:: Source material
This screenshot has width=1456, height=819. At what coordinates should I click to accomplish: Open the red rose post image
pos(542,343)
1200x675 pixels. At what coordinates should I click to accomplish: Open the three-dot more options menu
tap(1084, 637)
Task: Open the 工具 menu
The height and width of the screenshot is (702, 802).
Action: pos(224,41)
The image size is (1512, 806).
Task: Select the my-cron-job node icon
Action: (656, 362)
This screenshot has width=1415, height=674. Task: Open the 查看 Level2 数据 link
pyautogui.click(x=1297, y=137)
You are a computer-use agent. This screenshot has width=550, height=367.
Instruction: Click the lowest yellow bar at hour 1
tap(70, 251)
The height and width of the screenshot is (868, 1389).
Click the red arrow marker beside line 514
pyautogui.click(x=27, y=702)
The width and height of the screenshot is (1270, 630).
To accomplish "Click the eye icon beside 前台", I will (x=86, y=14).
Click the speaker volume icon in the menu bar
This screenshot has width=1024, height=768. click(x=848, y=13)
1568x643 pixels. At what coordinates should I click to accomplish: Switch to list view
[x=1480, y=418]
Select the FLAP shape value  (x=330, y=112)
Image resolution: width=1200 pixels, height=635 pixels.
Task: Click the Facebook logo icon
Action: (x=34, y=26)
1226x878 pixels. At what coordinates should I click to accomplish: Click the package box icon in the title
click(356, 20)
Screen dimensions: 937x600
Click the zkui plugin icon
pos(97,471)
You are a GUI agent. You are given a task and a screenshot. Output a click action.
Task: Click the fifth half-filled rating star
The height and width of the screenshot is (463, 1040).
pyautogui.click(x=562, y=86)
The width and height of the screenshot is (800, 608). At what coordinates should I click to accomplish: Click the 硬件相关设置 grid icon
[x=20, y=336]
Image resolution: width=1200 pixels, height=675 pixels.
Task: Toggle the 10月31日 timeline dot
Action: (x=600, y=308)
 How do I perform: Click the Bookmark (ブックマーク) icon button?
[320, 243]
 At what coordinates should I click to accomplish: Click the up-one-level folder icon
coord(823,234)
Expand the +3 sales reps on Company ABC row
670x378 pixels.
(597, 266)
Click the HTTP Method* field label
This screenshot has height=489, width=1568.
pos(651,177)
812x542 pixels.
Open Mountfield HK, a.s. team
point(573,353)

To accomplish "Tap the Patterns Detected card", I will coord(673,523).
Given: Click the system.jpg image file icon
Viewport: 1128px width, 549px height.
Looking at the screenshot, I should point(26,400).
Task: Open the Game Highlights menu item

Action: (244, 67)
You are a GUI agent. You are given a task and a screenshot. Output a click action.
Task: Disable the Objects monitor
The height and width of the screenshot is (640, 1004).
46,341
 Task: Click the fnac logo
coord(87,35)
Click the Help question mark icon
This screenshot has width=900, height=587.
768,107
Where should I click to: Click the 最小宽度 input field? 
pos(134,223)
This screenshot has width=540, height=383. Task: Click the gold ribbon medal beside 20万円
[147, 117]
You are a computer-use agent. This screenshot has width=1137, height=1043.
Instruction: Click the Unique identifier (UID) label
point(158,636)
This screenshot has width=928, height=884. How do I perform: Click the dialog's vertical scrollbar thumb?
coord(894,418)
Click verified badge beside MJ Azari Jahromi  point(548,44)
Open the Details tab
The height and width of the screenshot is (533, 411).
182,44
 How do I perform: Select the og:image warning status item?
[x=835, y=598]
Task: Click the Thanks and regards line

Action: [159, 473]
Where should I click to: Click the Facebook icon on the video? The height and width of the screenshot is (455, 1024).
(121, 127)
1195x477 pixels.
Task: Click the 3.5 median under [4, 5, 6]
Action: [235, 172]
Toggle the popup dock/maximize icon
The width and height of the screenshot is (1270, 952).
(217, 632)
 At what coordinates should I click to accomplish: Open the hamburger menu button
::::
Directions: Go through the data above from its first line and copy each line exactly, stopping once the line with "has width=550, height=367." has been copied.

Task result:
This screenshot has width=1456, height=819. At what coordinates should I click to accomplish: Open the red rose post image
pos(542,343)
1200x675 pixels. At what coordinates should I click to accomplish: Open the three-dot more options menu
tap(1084, 637)
Task: Open the 工具 menu
The height and width of the screenshot is (702, 802).
Action: pos(224,41)
The image size is (1512, 806).
Task: Select the my-cron-job node icon
Action: (656, 362)
This screenshot has width=1415, height=674. Task: Open the 查看 Level2 数据 link
pyautogui.click(x=1297, y=137)
You are a computer-use agent. This screenshot has width=550, height=367.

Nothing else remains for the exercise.